UPDATE: DEFRA WET WOOD AND HOUSE COAL BAN
Plans to phase out sales of the most polluting solid fuels, namely house coal and wet wood, have been confirmed as part of a drive to reduce the pollutants known as PM2.5, which can penetrate deep into the lungs and blood and cause health problems.
As many of you have written to us about what this means for your own fuel supplies, we have written answers to the most common questions here:
What does the DEFRA ban say?
DEFRA finalised their decision on 21 February 2020 that sales of bagged traditional house coal and wet wood in units under 2m3 will be phased out by February 2021, as well as the sale of loose coal direct to customers via approved coal merchants by February 2023. Units of firewood over 2m3 will have special guidelines applied at the point of sale.

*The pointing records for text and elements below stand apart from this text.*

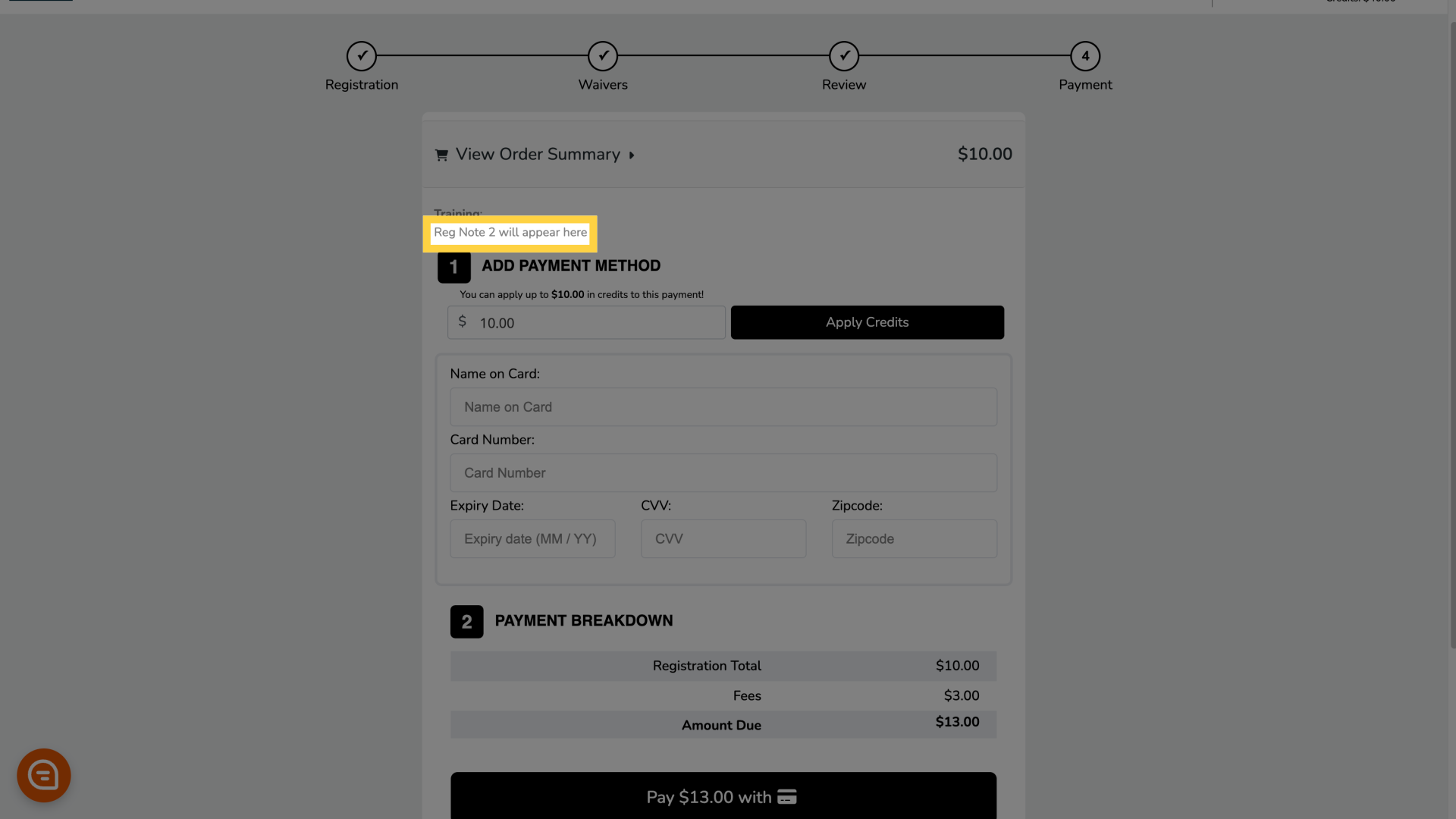Screen dimensions: 1456x819
Task: Click the Review completed checkmark
Action: (844, 55)
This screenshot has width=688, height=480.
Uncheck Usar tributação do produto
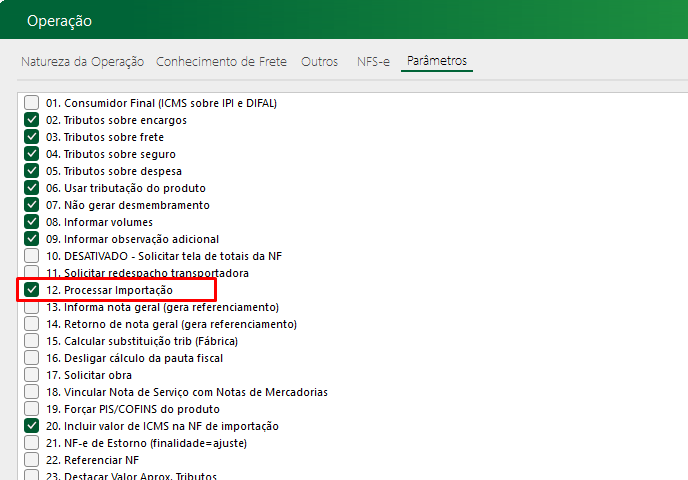[32, 188]
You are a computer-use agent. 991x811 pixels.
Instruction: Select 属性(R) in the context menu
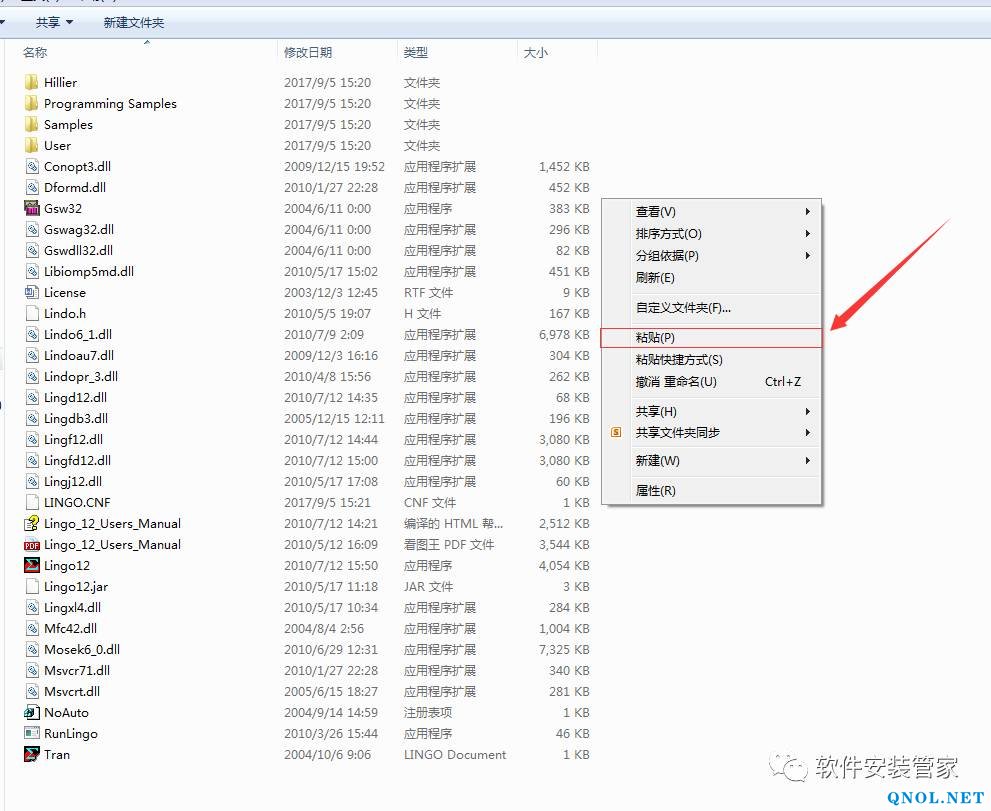click(656, 491)
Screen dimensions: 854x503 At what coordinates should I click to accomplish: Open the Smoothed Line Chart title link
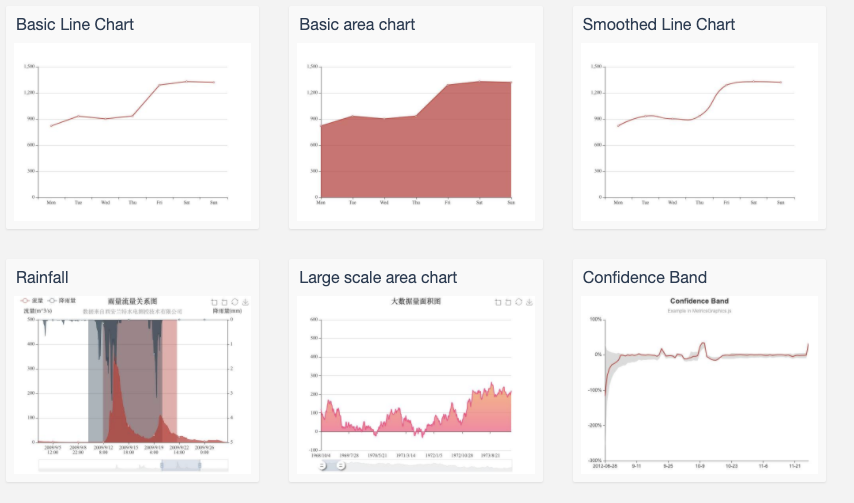coord(658,24)
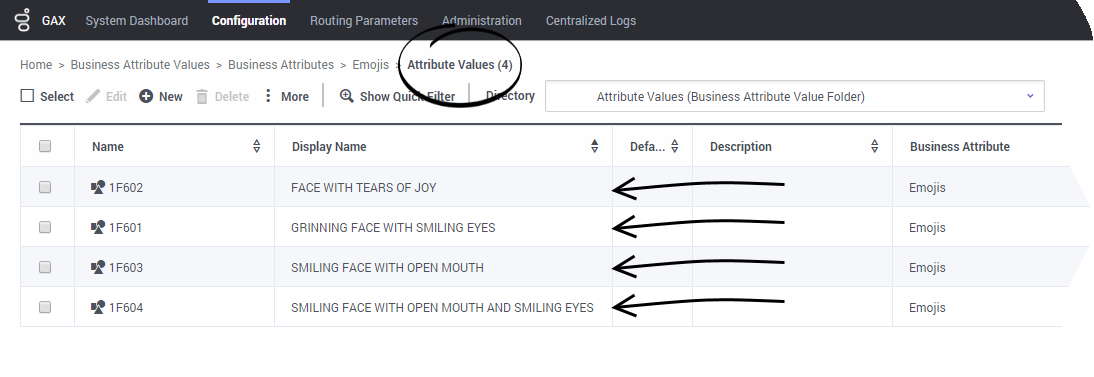This screenshot has height=377, width=1094.
Task: Click the attribute value icon for 1F603
Action: [x=98, y=267]
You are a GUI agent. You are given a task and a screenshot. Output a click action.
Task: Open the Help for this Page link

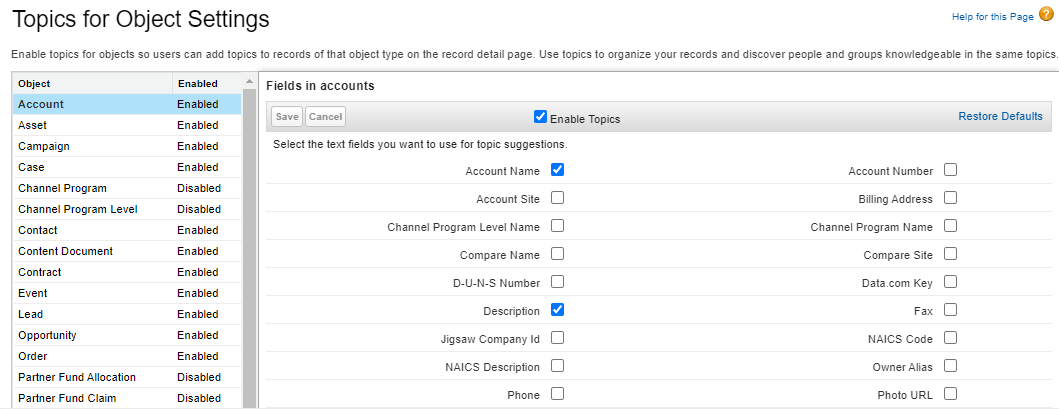coord(991,18)
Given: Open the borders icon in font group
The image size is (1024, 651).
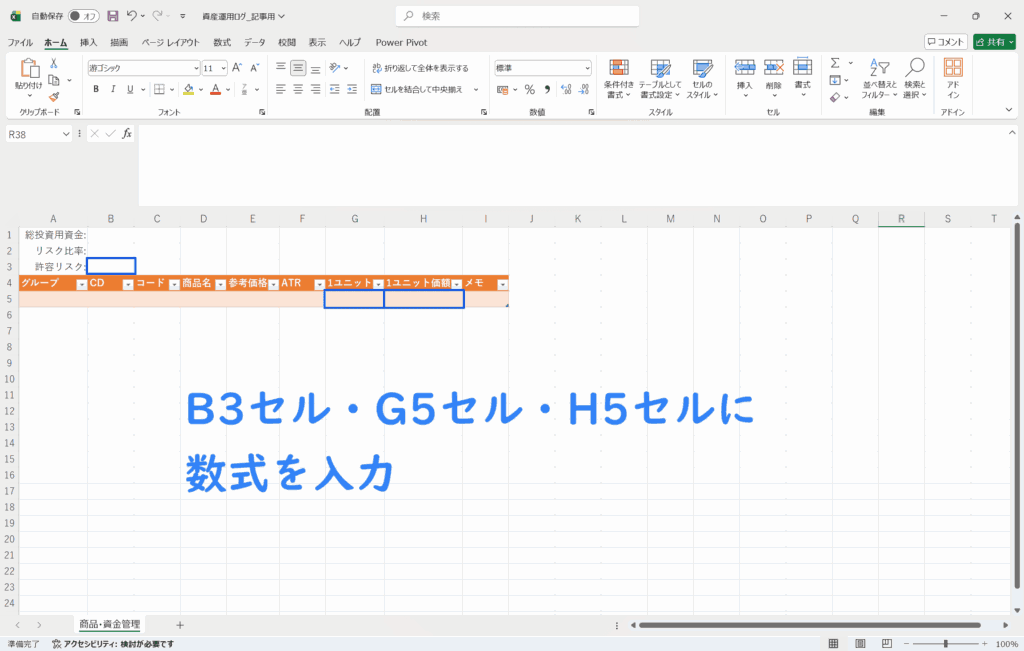Looking at the screenshot, I should 158,89.
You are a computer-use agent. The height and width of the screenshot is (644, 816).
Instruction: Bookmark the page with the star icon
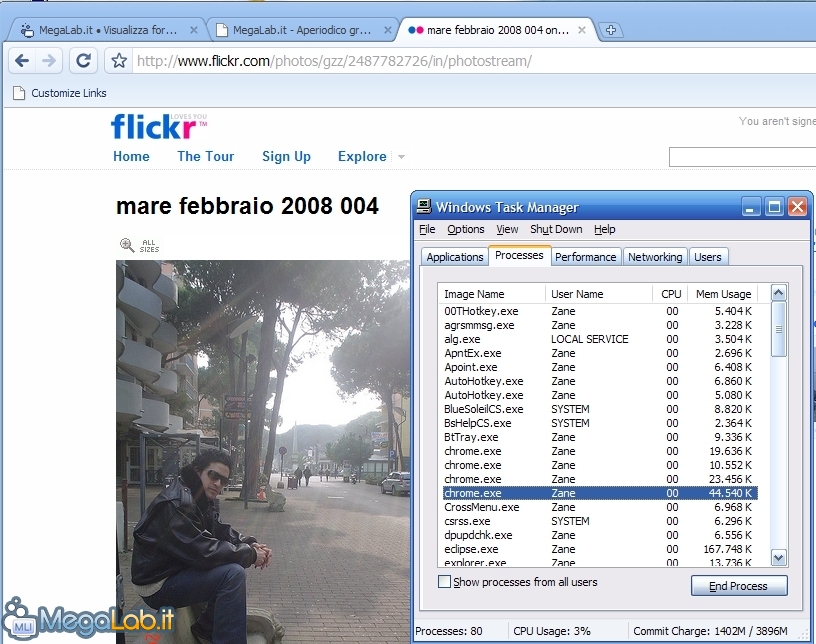119,61

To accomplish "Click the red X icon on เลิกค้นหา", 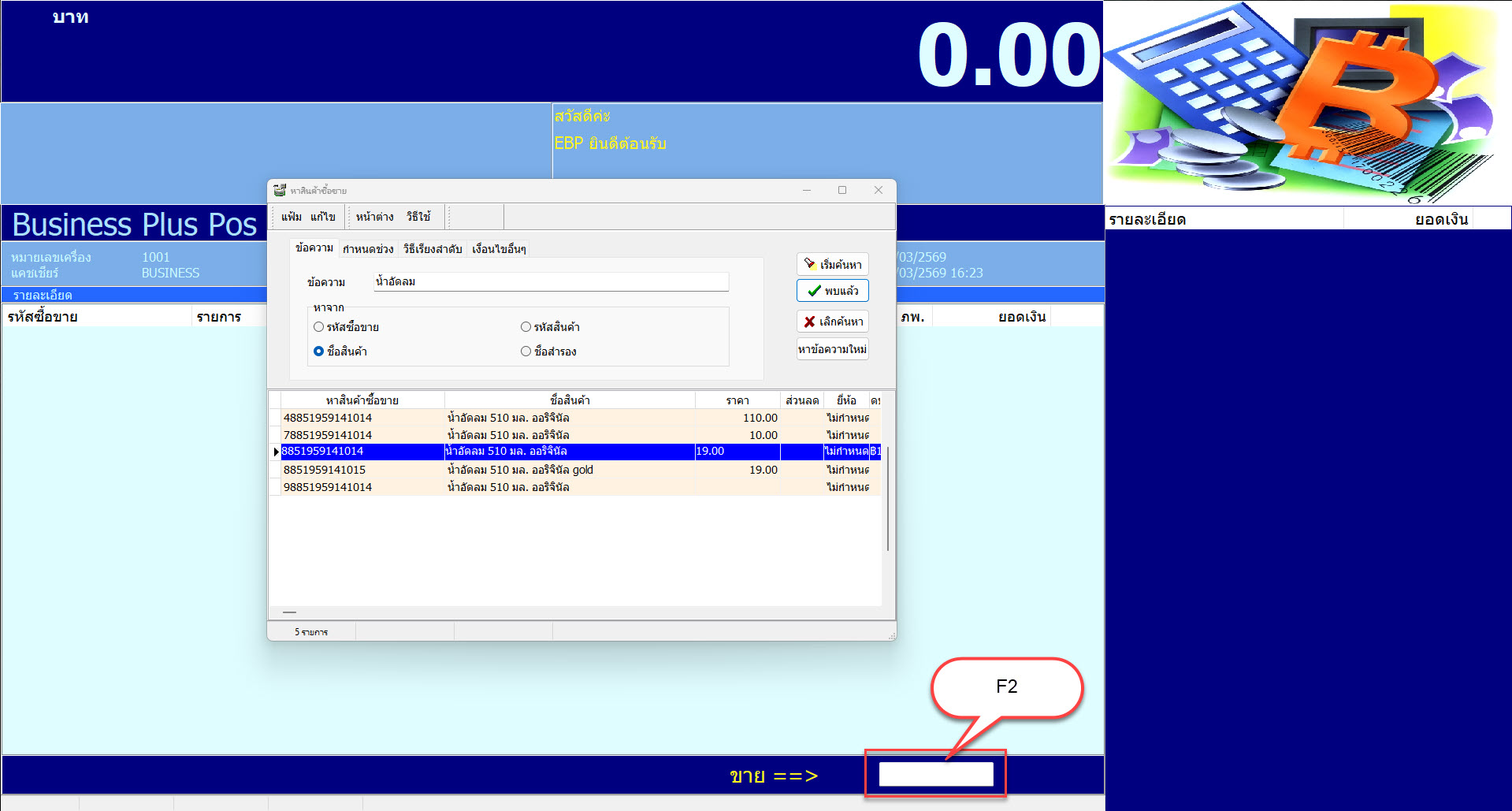I will (809, 322).
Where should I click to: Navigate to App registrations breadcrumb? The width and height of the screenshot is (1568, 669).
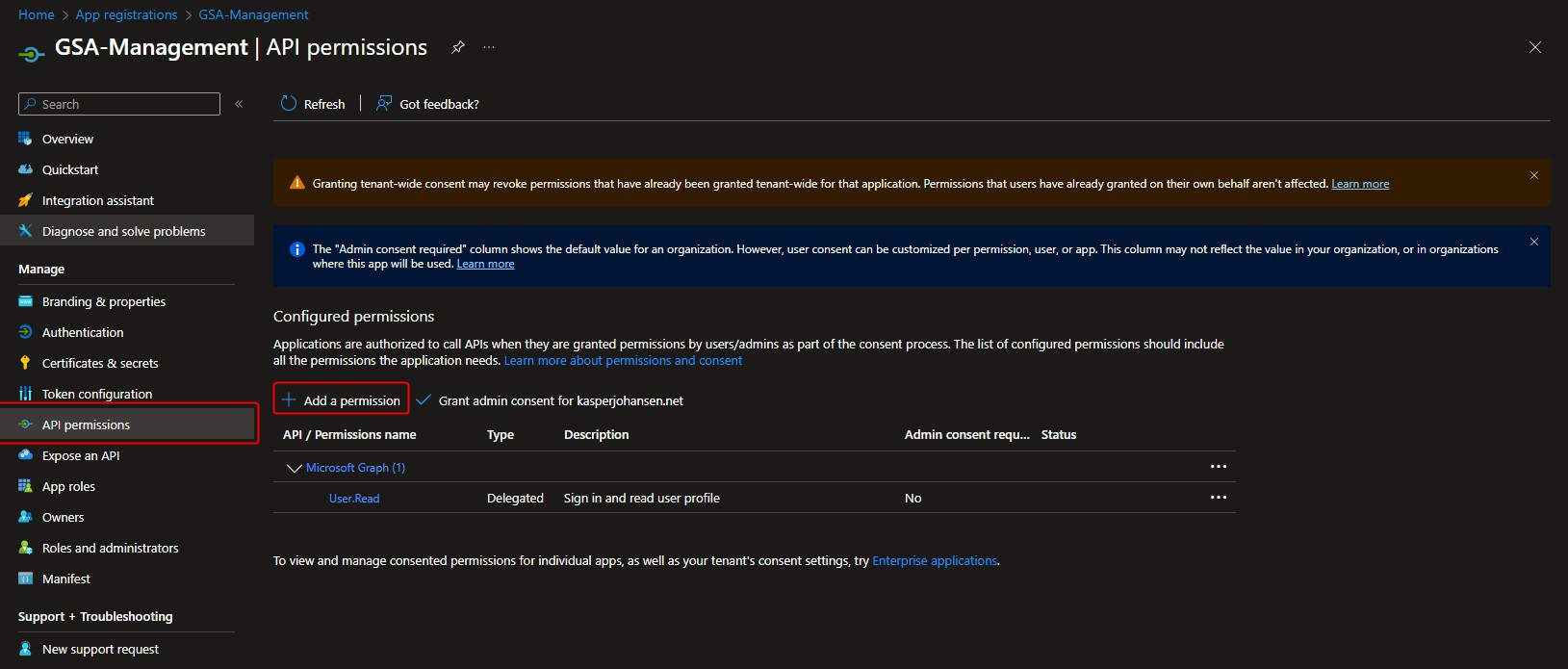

Full details of the consultation can be read here.
What does DEFRA mean by “wet wood” and does this affect Luxury Wood’s products?
DEFRA defines “Wet Wood” as firewood with a moisture content of 20% or more. Luxury Wood has always and only sold kiln dried firewood with a moisture content of below 20% (commonly as low as 12-16%) so our firewood products are not affected by the ban.
What about the heat logs and pellets I buy from Luxury Wood?
Our heat logs and wood pellets are under 10% moisture as standard, so they are not affected by the ban.
Can I still buy house coal from Luxury Wood?
No. We phased at sales of house coal in 2018 in anticipation of the new regulations.
Why the emphasis on burning dry wood all of a sudden?
It has been known for a long time that dry wood fuels produce much less pollution than wet firewood and house coal. In addition, wet wood produces less heat so it is not economical to burn. Current estimates are that kiln dried wood produces up to double the amount of heat that wetter wood can provide.
In addition, smoke produced by burning low quality fuels can severely damage stoves and flue pipes, increasing the risk of chimney fires. The primary concern of DEFRA and the UK government however, is dispersion of PM2.5 particles, which are a known carcinogen.
Recent government guidance suggests that wet or poorly seasoned wood releases four times the amount of PM2.5 particles that firewood under 20% moisture releases.